§ Short problem
Please return the lines below verbatim, starting with the first and ending with the line that contains "Action: [573, 12]", both ends included.

^^^^

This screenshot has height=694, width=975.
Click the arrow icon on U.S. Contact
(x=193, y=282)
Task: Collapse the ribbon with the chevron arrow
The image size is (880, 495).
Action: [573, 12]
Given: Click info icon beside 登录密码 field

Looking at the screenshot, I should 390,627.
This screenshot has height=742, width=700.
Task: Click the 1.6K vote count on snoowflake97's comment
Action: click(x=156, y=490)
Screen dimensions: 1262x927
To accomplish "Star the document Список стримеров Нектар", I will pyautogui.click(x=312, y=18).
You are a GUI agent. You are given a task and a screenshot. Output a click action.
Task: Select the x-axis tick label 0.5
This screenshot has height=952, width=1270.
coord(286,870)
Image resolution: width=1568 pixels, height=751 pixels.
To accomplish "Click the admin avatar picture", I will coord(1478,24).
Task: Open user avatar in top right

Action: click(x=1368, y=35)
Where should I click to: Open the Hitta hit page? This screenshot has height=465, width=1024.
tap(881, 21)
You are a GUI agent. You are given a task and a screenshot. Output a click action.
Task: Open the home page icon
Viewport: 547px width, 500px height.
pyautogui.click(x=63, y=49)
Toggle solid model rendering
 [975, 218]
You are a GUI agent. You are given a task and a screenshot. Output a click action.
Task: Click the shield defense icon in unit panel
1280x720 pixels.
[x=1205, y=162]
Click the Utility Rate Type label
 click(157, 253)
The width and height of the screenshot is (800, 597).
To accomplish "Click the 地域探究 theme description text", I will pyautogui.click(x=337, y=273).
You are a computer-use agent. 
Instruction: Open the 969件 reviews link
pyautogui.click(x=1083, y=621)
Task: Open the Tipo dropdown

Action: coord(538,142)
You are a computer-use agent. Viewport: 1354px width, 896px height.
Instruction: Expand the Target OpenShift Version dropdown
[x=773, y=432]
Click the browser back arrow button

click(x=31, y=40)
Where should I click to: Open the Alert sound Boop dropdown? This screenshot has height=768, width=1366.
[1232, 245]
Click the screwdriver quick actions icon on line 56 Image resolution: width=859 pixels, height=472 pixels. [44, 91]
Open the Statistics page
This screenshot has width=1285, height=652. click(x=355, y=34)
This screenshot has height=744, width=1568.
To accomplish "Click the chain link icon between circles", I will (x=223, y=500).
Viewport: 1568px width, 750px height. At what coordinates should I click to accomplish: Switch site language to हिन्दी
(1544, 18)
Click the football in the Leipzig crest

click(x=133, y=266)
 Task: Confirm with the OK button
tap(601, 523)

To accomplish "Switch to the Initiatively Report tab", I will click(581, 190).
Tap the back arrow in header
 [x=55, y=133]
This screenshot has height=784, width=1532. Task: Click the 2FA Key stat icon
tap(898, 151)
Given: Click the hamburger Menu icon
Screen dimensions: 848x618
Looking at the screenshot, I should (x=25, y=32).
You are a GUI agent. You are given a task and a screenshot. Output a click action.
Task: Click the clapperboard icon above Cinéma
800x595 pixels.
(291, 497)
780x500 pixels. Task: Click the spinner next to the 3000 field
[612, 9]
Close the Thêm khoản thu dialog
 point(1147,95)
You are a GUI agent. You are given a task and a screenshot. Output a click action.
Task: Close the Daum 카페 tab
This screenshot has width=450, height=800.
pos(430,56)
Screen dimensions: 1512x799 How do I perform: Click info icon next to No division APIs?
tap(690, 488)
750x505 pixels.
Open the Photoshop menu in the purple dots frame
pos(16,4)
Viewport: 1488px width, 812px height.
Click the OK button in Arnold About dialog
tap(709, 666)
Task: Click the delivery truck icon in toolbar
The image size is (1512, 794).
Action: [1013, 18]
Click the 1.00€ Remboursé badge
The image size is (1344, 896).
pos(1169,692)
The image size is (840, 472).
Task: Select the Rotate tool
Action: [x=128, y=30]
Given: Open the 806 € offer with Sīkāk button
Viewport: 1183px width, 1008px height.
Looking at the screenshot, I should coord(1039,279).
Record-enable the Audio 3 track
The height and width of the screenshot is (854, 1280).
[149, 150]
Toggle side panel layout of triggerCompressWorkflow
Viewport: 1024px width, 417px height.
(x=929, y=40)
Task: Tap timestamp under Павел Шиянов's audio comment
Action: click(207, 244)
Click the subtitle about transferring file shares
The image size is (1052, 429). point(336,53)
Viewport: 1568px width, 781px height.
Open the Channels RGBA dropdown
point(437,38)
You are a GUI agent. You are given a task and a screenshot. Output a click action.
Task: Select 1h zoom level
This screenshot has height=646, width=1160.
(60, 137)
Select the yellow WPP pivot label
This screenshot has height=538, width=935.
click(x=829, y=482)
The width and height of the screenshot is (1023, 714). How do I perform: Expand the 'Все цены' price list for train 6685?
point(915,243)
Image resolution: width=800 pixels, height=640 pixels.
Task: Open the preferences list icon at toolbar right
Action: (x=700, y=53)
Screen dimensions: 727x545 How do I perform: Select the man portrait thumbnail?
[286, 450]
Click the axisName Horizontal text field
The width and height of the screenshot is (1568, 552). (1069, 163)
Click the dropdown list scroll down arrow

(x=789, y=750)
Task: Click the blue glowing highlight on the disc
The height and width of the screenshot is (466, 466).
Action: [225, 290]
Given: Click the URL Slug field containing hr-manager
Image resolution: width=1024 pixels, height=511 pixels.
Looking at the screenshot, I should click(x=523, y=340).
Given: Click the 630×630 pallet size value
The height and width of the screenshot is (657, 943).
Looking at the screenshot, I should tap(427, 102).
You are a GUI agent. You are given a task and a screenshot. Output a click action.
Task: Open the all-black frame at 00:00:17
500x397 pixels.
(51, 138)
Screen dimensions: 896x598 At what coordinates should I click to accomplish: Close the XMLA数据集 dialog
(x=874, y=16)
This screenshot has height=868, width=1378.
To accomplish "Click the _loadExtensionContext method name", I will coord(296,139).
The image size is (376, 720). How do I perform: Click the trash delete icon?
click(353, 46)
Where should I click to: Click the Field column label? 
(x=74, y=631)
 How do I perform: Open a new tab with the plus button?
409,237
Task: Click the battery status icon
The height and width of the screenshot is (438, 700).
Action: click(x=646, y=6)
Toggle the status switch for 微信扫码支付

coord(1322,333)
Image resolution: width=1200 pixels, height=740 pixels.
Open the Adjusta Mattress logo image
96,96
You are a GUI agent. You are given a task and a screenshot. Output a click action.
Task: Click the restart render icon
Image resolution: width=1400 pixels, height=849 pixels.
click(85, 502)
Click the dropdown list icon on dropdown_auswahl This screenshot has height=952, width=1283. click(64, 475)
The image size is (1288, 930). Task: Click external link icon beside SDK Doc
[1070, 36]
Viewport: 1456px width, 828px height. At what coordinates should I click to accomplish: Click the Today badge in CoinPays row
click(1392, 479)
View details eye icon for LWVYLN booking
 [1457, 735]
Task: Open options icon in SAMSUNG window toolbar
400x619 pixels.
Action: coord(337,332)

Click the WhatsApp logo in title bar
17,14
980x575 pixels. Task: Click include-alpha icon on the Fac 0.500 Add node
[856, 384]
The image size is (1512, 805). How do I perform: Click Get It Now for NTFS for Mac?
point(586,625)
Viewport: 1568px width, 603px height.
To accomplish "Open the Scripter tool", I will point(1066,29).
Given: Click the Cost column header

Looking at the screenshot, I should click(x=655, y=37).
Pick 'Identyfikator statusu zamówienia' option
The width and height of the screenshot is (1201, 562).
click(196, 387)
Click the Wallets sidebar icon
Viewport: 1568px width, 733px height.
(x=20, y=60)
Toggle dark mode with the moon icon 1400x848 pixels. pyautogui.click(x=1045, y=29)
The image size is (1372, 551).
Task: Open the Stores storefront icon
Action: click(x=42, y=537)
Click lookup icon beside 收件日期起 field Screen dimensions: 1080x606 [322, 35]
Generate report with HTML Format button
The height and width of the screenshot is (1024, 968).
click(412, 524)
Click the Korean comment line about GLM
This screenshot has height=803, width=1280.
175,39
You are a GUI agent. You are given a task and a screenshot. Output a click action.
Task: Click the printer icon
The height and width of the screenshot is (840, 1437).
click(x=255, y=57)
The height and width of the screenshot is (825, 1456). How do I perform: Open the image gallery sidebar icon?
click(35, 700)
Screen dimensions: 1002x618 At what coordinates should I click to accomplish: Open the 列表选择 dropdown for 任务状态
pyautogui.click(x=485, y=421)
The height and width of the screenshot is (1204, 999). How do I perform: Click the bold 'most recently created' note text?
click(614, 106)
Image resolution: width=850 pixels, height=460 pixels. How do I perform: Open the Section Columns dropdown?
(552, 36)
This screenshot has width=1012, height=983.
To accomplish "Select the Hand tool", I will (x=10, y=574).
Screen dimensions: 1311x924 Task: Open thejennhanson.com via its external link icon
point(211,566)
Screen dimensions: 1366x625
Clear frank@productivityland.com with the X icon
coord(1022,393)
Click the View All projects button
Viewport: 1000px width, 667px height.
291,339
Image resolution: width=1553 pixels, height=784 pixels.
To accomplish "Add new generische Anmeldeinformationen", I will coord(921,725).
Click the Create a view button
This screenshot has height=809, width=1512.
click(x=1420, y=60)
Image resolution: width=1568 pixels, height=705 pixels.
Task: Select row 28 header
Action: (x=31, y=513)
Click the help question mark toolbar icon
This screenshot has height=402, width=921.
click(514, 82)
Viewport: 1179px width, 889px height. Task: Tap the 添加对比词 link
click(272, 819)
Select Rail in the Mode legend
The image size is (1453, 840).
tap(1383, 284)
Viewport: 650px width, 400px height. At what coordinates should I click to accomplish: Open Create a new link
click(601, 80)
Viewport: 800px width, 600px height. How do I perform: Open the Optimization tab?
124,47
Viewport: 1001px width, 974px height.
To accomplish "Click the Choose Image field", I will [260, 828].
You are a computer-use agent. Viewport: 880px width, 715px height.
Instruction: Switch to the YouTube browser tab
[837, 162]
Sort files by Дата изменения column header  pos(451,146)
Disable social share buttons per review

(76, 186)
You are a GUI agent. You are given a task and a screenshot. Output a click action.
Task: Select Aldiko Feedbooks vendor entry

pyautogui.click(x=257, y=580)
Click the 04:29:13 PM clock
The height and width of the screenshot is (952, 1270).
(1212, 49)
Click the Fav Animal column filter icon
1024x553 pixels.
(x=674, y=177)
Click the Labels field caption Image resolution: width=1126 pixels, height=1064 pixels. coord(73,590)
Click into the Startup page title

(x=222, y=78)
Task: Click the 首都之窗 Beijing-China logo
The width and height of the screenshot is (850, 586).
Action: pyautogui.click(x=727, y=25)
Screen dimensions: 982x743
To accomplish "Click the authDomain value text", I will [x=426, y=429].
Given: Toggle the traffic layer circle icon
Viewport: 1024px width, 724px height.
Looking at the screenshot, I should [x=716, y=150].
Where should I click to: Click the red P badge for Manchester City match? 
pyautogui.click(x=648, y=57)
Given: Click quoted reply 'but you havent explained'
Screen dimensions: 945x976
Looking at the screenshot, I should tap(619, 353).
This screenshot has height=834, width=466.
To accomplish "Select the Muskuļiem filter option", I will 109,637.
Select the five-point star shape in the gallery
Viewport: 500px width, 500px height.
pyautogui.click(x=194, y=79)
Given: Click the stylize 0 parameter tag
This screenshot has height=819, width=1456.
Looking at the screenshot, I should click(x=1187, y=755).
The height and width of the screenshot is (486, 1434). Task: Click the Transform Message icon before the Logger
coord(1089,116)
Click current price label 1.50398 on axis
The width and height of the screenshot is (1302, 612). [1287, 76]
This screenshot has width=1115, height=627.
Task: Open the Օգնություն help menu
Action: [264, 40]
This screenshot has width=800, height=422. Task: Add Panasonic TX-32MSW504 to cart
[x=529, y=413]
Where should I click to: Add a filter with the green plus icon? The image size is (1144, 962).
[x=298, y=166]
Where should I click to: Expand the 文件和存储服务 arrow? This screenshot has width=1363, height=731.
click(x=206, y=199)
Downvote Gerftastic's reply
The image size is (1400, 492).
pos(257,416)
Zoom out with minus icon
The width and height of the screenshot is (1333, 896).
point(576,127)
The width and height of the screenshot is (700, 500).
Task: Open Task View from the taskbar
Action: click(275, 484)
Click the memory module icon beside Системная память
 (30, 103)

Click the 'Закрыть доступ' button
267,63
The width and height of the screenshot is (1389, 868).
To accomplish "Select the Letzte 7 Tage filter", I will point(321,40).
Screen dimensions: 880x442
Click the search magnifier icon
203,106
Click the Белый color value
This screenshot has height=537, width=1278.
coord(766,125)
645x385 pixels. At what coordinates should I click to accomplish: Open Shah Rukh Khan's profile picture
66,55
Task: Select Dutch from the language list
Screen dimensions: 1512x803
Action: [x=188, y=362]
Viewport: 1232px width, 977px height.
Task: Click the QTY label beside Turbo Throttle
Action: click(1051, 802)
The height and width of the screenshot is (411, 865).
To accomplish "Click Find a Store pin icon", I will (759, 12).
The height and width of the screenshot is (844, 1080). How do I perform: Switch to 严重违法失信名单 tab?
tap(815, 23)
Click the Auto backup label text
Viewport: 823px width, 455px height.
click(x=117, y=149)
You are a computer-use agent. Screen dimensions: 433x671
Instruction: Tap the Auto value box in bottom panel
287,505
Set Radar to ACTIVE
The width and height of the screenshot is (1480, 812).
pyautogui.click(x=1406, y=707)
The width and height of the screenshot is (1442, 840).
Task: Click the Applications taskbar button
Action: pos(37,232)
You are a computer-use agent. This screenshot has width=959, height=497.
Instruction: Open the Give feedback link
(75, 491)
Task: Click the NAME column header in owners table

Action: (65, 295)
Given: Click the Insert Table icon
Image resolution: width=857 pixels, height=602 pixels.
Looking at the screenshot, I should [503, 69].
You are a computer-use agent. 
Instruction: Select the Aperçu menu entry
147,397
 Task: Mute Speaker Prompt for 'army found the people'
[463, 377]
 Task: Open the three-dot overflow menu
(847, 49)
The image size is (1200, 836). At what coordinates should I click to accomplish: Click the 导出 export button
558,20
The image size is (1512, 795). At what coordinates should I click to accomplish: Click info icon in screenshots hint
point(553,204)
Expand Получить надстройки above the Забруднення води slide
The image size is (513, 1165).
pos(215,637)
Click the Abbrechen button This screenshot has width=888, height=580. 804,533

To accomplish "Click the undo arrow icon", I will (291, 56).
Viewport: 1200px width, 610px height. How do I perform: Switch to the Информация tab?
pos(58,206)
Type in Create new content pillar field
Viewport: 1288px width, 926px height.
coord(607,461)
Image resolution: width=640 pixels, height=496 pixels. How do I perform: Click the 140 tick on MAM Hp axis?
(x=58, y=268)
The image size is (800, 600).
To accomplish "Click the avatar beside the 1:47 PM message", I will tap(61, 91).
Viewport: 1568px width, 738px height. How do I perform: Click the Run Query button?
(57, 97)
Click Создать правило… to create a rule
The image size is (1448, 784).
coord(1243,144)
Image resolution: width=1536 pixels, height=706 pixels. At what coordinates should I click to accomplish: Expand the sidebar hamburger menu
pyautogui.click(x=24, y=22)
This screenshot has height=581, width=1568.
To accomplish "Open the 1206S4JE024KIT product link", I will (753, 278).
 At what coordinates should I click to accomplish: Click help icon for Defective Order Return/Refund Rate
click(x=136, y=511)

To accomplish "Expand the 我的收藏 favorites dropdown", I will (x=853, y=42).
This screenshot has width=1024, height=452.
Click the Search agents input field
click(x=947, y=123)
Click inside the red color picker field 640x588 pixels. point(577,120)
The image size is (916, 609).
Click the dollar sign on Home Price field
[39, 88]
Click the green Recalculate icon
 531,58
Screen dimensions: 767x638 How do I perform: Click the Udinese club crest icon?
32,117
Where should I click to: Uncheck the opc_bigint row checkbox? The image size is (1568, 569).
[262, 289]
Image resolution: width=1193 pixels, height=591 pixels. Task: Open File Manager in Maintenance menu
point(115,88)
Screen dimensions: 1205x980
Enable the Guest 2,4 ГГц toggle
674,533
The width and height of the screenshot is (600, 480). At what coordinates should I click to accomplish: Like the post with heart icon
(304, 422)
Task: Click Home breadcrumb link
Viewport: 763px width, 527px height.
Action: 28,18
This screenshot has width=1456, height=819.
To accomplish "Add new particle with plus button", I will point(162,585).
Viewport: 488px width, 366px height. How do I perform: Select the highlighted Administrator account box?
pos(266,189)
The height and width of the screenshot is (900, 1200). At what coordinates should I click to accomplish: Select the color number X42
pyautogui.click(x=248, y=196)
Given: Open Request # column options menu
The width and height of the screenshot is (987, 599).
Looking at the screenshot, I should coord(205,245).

^^^^

§ Exercise solution
This screenshot has height=694, width=975.
Click the arrow icon on U.S. Contact
(x=193, y=282)
Task: Collapse the ribbon with the chevron arrow
The image size is (880, 495).
Action: [573, 12]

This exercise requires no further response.